**Record set:**

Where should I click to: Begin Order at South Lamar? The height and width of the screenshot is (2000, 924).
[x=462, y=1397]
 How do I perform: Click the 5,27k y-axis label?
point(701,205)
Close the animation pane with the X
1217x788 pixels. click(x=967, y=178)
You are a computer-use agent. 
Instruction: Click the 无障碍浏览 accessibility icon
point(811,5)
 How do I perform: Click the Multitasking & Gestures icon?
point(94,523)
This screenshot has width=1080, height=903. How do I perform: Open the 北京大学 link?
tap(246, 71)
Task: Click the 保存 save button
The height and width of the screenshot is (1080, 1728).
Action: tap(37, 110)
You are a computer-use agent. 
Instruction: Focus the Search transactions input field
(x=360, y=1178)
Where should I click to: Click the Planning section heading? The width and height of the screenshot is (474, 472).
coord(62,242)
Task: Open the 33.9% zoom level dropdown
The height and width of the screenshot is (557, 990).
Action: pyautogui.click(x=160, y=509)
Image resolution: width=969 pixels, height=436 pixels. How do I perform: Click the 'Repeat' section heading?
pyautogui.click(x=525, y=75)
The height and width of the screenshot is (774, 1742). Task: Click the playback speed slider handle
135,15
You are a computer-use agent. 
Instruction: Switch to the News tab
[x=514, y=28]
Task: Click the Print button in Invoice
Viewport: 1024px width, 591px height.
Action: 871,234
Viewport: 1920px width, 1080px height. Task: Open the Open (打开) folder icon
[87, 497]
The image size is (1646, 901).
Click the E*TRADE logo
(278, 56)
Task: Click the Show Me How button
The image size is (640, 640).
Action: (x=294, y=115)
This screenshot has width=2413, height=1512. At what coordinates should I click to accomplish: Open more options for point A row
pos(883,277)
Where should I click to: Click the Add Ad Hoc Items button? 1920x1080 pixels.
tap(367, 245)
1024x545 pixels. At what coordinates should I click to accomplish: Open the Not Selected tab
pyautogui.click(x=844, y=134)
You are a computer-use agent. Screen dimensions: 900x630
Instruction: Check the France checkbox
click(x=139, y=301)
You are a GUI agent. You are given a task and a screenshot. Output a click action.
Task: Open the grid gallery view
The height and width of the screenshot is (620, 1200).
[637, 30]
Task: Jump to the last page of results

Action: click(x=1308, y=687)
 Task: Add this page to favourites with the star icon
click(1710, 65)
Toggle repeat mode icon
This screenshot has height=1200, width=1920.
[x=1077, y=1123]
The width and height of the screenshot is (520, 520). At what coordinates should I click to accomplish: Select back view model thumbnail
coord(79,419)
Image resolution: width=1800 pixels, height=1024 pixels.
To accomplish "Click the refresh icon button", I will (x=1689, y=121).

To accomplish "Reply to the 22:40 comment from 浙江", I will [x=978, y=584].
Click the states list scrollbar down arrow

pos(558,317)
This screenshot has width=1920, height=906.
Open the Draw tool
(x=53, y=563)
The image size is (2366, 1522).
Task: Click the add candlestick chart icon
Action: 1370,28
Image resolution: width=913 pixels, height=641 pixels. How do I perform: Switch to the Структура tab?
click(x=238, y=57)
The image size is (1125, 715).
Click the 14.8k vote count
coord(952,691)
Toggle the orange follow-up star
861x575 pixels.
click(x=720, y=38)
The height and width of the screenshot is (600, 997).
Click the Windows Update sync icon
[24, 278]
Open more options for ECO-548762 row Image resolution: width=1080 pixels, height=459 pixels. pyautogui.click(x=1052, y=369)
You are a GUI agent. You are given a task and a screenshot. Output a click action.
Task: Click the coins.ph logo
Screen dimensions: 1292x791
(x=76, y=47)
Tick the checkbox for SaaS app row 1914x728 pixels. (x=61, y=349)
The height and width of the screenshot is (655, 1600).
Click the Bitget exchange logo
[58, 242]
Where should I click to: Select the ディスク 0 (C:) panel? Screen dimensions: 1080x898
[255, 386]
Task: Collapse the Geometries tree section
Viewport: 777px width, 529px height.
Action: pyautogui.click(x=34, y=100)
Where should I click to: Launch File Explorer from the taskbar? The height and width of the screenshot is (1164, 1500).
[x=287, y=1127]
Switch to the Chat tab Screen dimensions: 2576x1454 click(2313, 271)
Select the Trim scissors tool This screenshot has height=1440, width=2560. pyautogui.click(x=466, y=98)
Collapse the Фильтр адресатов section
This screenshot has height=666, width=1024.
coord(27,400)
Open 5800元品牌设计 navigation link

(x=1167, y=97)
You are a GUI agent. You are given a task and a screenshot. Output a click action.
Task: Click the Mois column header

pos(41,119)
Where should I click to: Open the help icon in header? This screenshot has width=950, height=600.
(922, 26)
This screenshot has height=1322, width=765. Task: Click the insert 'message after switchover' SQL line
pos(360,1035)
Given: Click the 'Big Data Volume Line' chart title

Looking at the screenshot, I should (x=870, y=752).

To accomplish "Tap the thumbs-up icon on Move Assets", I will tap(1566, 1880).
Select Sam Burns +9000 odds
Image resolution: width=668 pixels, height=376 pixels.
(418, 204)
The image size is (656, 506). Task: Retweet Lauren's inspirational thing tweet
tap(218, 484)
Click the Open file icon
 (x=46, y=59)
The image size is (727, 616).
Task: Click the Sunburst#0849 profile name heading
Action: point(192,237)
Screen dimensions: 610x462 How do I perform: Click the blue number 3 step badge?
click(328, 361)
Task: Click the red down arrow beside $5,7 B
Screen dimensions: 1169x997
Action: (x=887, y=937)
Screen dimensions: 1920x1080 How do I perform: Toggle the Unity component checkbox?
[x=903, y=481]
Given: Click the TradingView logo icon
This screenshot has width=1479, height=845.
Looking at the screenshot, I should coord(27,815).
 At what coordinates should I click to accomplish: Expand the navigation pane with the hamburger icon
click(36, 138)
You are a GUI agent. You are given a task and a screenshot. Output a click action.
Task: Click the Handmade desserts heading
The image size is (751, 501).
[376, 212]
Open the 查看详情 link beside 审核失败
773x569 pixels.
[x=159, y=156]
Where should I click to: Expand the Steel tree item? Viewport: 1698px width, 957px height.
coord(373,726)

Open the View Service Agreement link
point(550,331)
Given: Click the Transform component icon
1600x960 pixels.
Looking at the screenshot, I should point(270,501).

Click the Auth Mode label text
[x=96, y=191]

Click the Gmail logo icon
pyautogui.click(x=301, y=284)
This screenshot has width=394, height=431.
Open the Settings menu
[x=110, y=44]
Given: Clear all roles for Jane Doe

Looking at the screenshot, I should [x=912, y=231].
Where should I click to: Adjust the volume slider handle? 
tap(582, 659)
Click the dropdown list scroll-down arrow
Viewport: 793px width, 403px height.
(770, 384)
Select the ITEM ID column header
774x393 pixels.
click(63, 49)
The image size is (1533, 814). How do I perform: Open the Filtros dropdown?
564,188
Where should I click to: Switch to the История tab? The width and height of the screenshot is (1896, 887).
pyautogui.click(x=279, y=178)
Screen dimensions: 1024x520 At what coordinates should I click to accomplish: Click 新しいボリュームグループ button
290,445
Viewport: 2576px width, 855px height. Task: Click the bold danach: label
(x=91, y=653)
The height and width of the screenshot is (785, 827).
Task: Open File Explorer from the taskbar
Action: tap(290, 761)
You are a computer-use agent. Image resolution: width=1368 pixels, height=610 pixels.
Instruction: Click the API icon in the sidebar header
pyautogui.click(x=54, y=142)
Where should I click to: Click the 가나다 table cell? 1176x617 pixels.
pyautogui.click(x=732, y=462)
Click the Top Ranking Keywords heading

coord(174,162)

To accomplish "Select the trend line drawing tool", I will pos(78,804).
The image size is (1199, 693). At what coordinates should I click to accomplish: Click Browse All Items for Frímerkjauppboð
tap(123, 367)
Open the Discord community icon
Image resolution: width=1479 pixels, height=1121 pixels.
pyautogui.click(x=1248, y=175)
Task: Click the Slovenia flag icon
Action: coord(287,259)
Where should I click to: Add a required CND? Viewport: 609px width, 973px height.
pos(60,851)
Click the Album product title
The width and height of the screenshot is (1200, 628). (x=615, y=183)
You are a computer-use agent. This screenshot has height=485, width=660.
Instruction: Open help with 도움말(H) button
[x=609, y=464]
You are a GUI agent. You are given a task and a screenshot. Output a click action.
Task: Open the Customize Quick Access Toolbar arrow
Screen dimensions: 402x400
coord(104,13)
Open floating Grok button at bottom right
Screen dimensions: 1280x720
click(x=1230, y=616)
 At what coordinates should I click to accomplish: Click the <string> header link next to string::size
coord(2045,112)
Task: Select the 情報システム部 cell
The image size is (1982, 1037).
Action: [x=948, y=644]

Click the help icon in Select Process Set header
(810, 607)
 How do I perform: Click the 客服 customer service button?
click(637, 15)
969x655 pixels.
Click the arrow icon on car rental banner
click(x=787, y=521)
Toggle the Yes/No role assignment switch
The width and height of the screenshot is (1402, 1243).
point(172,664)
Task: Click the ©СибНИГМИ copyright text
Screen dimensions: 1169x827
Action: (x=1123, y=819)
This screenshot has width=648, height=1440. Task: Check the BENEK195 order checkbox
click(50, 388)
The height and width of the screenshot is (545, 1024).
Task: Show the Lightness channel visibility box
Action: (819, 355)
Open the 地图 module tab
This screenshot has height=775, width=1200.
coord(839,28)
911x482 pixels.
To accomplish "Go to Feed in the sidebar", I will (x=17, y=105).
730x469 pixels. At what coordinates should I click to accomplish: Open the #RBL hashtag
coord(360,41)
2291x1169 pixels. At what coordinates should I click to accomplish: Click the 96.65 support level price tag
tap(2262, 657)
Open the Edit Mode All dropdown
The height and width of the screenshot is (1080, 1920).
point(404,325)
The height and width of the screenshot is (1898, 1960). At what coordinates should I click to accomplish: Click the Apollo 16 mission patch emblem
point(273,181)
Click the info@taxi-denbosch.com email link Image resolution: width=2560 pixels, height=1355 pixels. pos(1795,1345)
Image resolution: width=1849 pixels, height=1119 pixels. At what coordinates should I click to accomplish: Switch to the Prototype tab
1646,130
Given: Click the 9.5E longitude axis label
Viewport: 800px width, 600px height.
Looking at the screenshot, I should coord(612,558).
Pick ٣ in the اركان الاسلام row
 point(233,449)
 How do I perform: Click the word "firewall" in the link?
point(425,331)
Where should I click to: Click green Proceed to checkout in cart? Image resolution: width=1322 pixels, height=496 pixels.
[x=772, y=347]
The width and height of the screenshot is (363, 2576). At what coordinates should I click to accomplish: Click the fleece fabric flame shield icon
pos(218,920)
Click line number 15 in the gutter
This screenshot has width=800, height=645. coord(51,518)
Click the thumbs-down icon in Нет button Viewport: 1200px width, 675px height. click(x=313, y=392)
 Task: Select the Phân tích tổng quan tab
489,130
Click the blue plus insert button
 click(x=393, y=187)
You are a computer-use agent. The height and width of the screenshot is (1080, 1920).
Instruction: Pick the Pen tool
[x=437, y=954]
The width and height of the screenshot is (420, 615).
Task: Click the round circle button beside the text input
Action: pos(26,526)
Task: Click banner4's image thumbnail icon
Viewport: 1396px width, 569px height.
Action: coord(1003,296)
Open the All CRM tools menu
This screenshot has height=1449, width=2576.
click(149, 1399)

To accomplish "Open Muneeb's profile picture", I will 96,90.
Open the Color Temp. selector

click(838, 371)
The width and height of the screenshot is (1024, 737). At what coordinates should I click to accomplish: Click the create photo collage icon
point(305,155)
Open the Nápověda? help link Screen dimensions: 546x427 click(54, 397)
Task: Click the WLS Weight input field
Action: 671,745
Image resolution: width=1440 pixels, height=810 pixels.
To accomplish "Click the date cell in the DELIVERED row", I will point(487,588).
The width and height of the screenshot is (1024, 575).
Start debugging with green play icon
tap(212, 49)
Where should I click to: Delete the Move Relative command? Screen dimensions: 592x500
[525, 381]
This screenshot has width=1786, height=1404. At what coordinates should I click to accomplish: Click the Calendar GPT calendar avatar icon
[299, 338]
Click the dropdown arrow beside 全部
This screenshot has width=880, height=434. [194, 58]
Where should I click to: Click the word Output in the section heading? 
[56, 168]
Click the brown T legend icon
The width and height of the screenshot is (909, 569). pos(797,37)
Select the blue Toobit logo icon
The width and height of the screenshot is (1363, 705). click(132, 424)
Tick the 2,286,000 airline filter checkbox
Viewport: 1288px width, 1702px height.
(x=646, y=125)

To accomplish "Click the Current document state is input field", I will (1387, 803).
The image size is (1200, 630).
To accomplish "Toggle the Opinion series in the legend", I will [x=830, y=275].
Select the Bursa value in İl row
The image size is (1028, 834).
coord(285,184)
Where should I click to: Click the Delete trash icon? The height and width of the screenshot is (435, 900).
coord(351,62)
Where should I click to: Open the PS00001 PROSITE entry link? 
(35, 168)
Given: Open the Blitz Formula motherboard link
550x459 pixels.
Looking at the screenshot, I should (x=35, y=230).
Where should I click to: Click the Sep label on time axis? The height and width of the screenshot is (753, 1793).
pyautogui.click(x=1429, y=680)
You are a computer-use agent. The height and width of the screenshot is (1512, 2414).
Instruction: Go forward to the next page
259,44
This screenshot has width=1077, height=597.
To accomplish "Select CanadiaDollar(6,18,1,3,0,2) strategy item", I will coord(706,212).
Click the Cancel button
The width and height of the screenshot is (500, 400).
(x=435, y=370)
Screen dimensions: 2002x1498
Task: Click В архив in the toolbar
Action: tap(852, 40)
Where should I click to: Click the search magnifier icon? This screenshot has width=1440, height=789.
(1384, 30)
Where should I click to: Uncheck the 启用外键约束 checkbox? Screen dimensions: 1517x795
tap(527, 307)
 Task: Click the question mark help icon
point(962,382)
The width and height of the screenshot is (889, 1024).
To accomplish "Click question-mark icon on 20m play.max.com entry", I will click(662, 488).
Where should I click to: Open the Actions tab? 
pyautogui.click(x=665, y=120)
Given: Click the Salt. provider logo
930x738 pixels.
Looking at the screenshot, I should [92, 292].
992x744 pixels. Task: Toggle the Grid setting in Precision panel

**What is needed:**
State how many lines of the records above contain the word "blue", treating uppercase and lowercase as different. Give only the number.

**Final result:**
3